INNOCENCE AND SCANDAL - A Choice for Our Time
On Nov. 9th General David Petraeus resigned suddenly as head of the U.S. Central Intelligence Agency, after pursuing a lifelong military career of high honor and visibility. What follows concerns not only scandal in this particular instance, but all scandal and the widespread attitudes which propel it.
It is not so much what a scandal is about on the collective level that makes it antithetical to innocence and the cultivation of innocence. It is that fascination and curiosity concerning scandal of any kind - concerning the downfall or disgrace of anyone for any reason, objectifies the real human being who has lived or is living through the revelation of their behavior to the eyes of the world, and whose underlying motives for having become involved in scandal one cannot tell from the outside.
Innocence meets the downfall or disgrace of anyone with regret and with compassion. In linking with the soul, it links with kindness. Scandal, on the other hand, meets the revelation of impropriety or illegal behavior of a public figure with fascination and with the kind of ‘literary’ interest concerning motives that is similar to the wish to solve a good mystery. It is not noble. It is not respectful of the integrity of each being.
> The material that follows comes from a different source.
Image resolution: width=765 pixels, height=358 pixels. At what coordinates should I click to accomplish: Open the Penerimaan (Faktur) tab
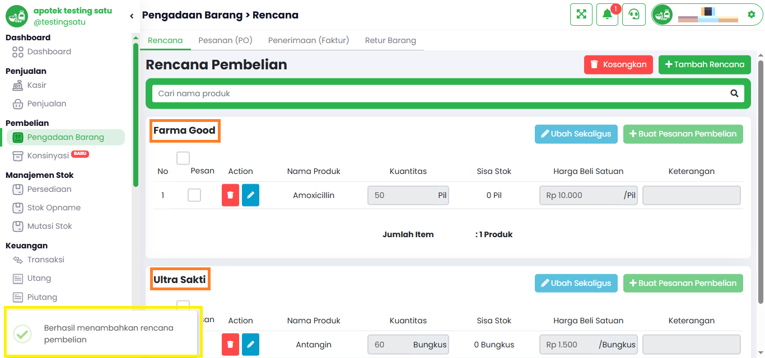point(309,40)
There is a collective need when formerly concealed behavior that negatively affects the welfare of others is revealed, to acquire information about it so that just measures may be taken to limit this negative effect. However, this is different than fascination with those who have 'fallen’ from whatever high state of admiration and opinion we have placed them in. Such inquiry can be sober. It can be solemn.
There are energies that thrive in the atmosphere of the scandalous. They thrive when human beings are willing to separate from each other, to view each other as objects, to feel superior to others, or to look at the lives of others, even of well-known others, as if these lives can be understood from the outside through a set of a few details. Such an attitude is not only disrespectful to the soul that lives within. It presumes that one can think or know how another thinks and feels without actually knowing, and it presumes that one can assess the measure of a person through the collective discussion and sharing of opinions that is often part of a person's change in stature within the public eye.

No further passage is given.